Numa verdadeira aula prática de realpolitik aplicada, no mundo ocidental – onde se tecem sempre loas aos direitos humanos, entre os quais se inclui a distribuição equitativa das vacinas contra a Covid-19-, instalou-se um verdadeiro faroeste na defesa crua da filosofia da farinha pouca, meu pirão primeiro.
Na acirrada disputa global por vacinas, no Consórcio Interestadual do Desenvolvimento do Brasil Central – cuja presidência em 2021 cabe governador do Distrito Federal, Ibaneis Rocha, e a mim sua secretaria-executiva – iniciamos tratativas com fabricantes internacionais, com vistas à aquisição de imunizantes.
Nossa atuação, nessa área, complementa à do Governo Federal. Nosso objetivo é a de, ao ampliar a oferta interna de imunizantes, assegurar a vacinação plena dos 26 milhões de habitantes das sete unidades da Federação que integram o Consórcio (Distrito Federal, Goiás, Maranhão, Mato Grosso, Mato Grosso do Sul, Rondônia e Tocantins)
Temos, os sete governos, feito um hercúleo esforço para proteger nossa população contra os efeitos devastadores da pandemia. Parece claro, contudo, que a escalada dos gigantescos danos humanos e materiais provocados pelo SARS-Cov-2 – só será interrompida com a vacinação da vasta maioria da população brasileira.
Com o propósito de ampliar a oferta interna de vacinas – não apenas para o Brasil Central, mas para todo o Brasil – o Consórcio tem buscado sensibilizar o Governo Federal para a conveniência de realizar gestões internacionais, em particular junto à Organização Mundial da Saúde e aos membros do consórcio do COVAX Facility.

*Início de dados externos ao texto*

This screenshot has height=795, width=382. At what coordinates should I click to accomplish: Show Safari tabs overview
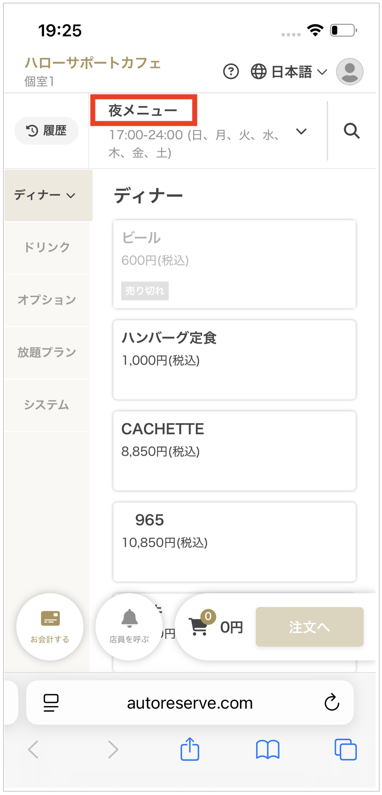pos(345,749)
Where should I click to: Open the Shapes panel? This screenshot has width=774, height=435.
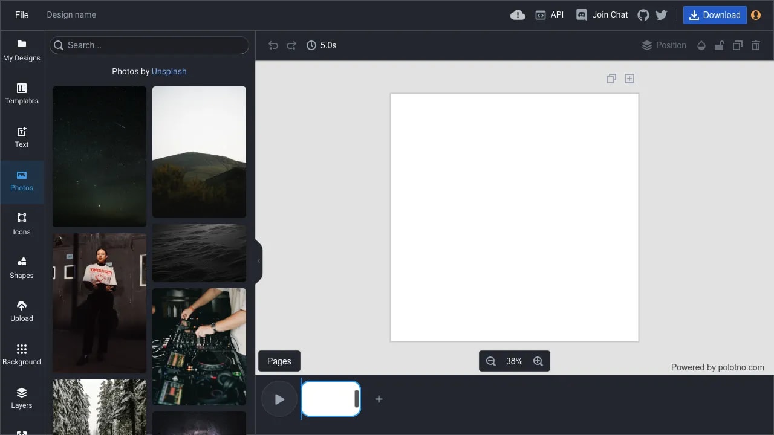coord(22,268)
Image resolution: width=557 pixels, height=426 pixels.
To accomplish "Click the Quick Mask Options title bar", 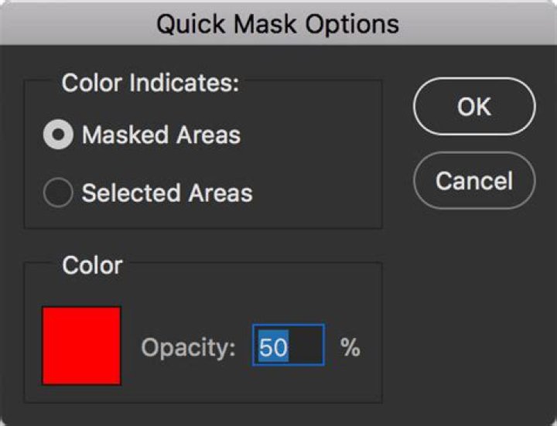I will pyautogui.click(x=279, y=23).
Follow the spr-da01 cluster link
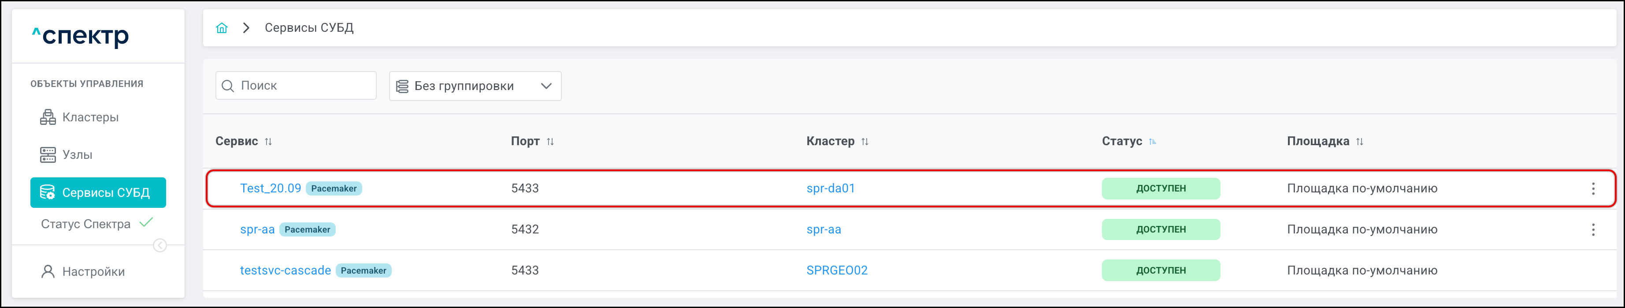Image resolution: width=1625 pixels, height=308 pixels. point(830,188)
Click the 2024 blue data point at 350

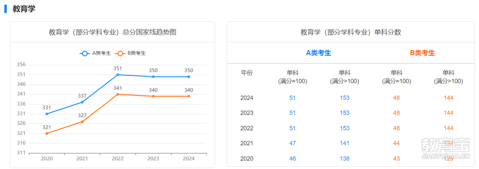(x=189, y=77)
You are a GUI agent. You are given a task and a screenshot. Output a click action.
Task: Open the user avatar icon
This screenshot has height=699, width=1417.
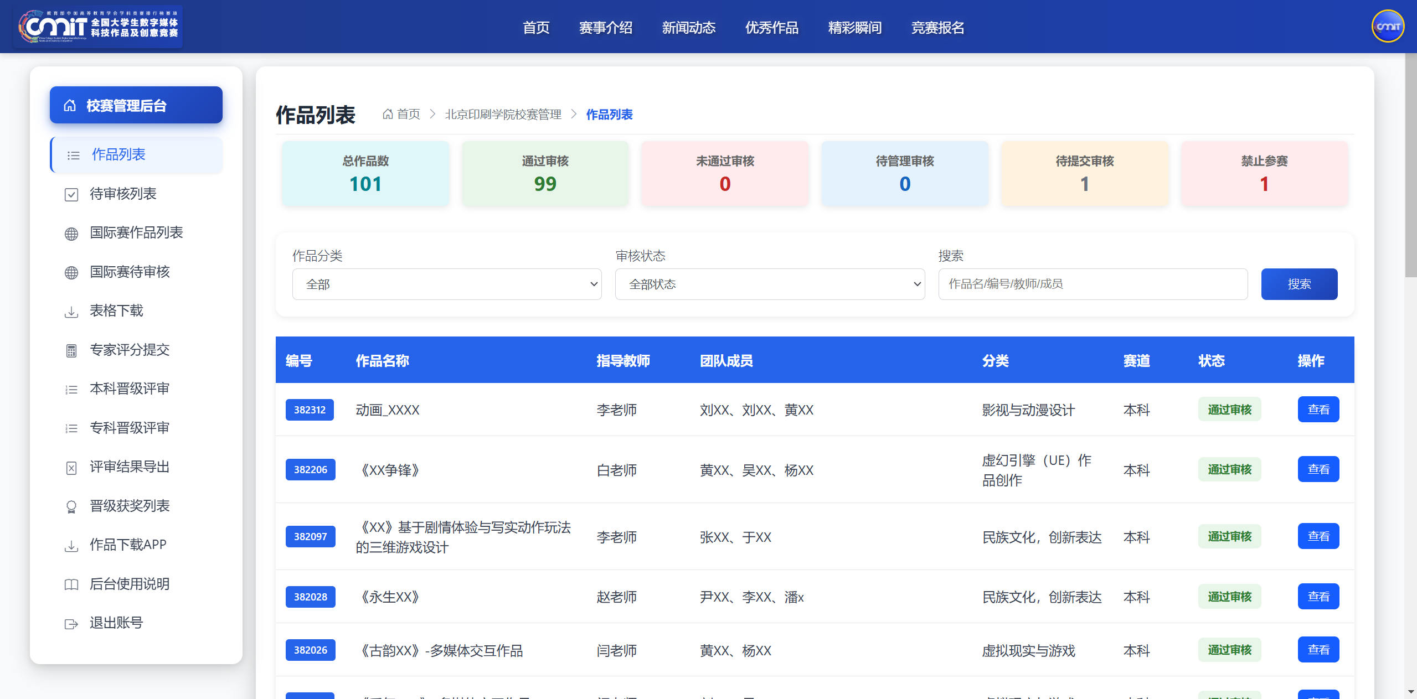[1388, 26]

O COVAX é um consórcio do qual fazem parte países de renda alta e média-alta, o Brasil inclusive, que juntaram recursos para comprar vacinas em conjunto, quando elas ainda estavam na fase de pesquisa, para distribuição a países mais pobres. O Brasil aderiu à iniciativa como comprador.
Nessas gestões, devemos reiterar plena adesão ao princípio humanitário de distribuição equitativa de vacinas anti-Covid19, que é preconizado pelo COVAX. Ponderamos, contudo, que o cronograma de sua distribuição não deveria valorizar excessivamente o aspecto da renda (ou do PIB per capita). Se o objetivo a ser alcançado é a erradicação global da pandemia, parece razoável que prioridade seja atribuída à distribuição de vacinas a países ou regiões em que se verifique excepcional severidade de contágio.

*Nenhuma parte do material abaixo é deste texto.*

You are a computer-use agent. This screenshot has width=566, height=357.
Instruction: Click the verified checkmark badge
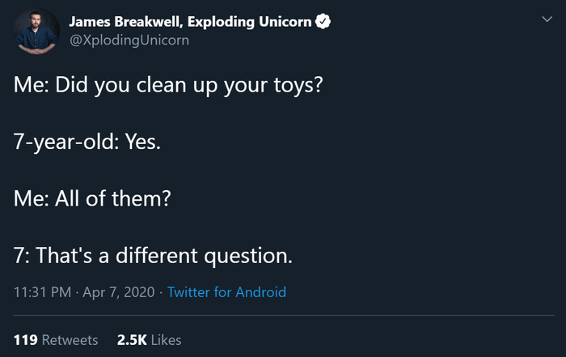tap(323, 22)
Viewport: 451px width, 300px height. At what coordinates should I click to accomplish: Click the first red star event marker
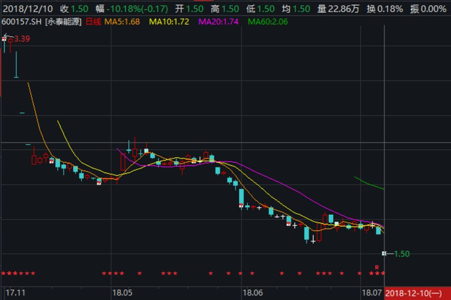point(3,273)
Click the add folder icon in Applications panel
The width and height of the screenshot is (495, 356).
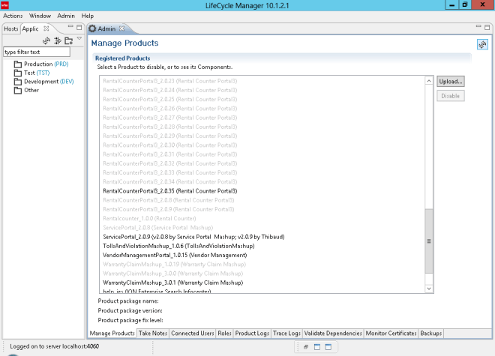68,40

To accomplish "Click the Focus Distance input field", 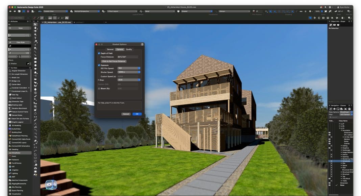I will (127, 57).
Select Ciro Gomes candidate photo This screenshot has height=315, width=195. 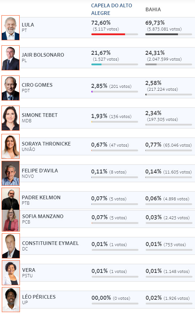[11, 88]
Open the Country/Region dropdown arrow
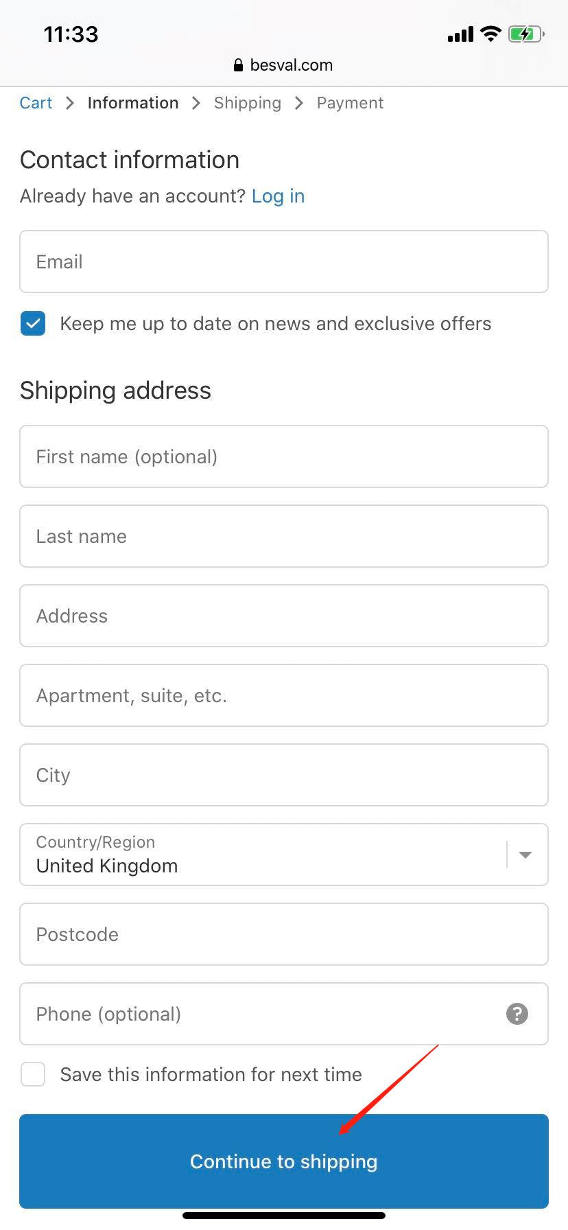 (525, 855)
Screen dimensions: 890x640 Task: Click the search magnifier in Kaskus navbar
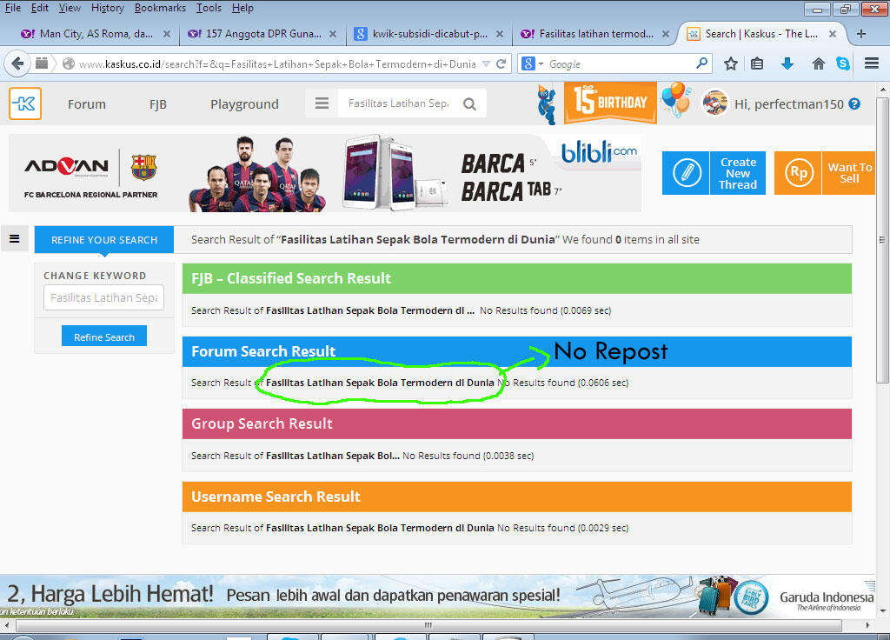469,103
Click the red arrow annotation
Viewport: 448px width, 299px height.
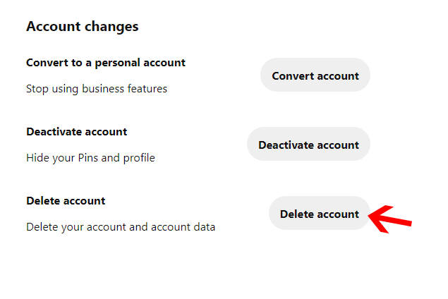click(x=390, y=219)
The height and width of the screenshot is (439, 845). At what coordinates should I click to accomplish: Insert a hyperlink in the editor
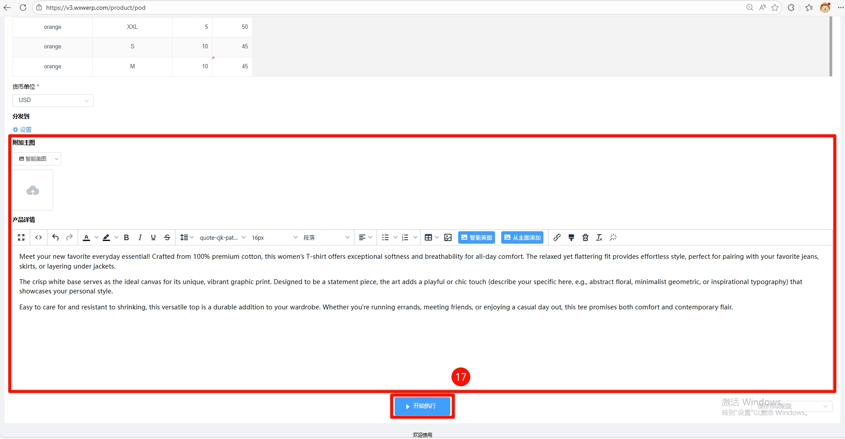pyautogui.click(x=557, y=237)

Efetivamente, não nos parece razoável, em termos do controle global da pandemia, que 14 países das Américas – que registram 48% das fatalidades relacionadas à Covid-19 em todo o mundo – tenham recebido apenas 8% das vacinas até o momento distribuídas pelo COVAX. Ao mesmo tempo, regiões como a África e o Sudeste Asiático, onde o número de infectados pelo Covid-19 é substancialmente menor, receberam 79% das vacinas distribuídas pelo COVAX.

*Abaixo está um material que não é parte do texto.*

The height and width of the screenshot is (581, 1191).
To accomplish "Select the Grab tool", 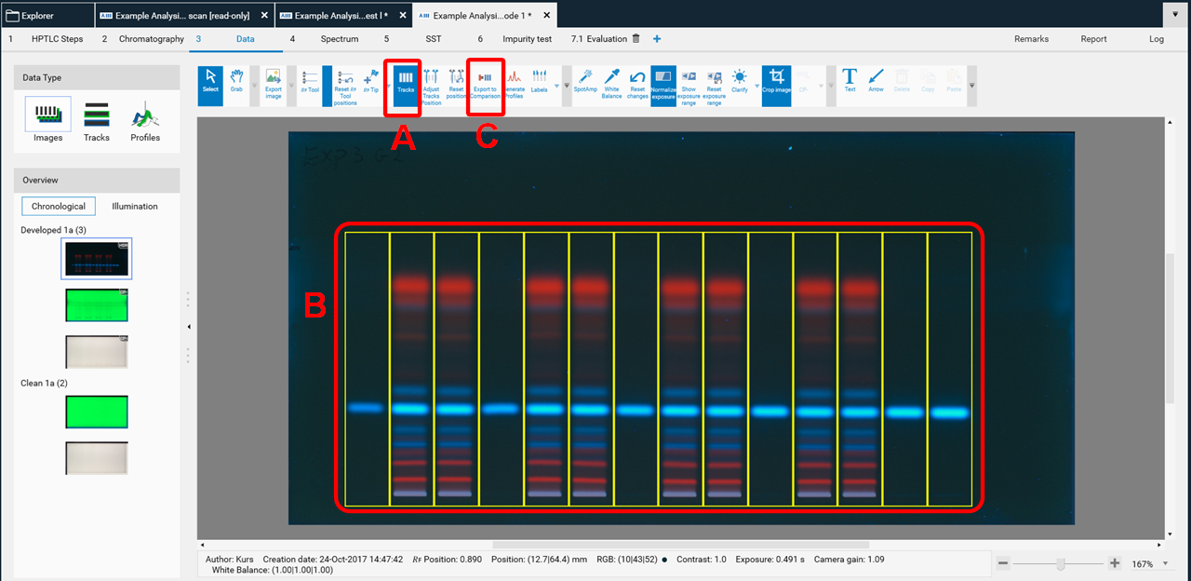I will click(236, 82).
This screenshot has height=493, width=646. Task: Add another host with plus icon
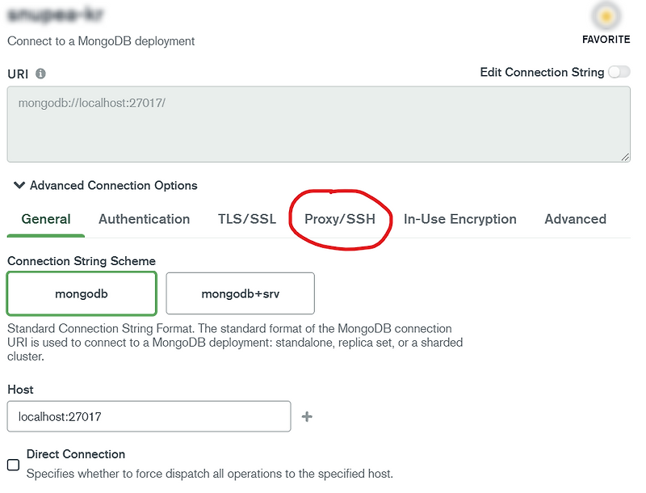click(x=307, y=417)
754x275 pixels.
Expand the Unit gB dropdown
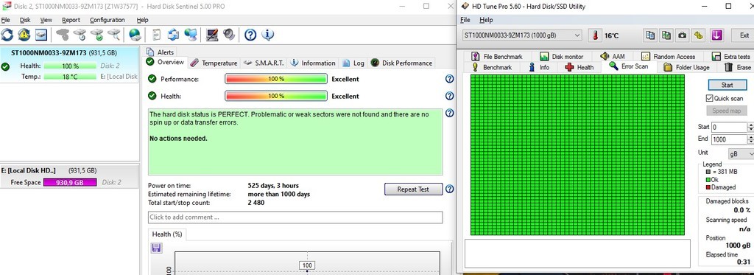coord(740,153)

O caso específico do Brasil reveste-se de particular dramaticidade. Nosso país representa o foco ativo de Covid-19 mais agressivo de todo o mundo, com o número de mortes diárias tendo já ultrapassado a média de três mil pessoas. Não desmerecemos as necessidades de países mais pobres do que o Brasil, mas não podemos ficar imobilizados quando registramos as grandes quantidades de vacinas estão sendo destinadas a países cuja situação diante do Covid-19 é incomparavelmente menos grave do que a do Brasil e de outros países da América Latina e Caribe. Essa é uma ideia que compartilhamos com aprópria Organização Panamericana de Saúde (OPAS).
Talvez possa ser negociado, no âmbito do COVAX, entendimento que ofereça em troca da antecipação de vacinas para atender à emergência brasileira, o fornecimento posterior de vacinas, importadas ou produzidas no Brasil, não só para repor o “empréstimo’” que venha a ser feito pelo COVAX, mas até uma doação de doses para países de renda baixa.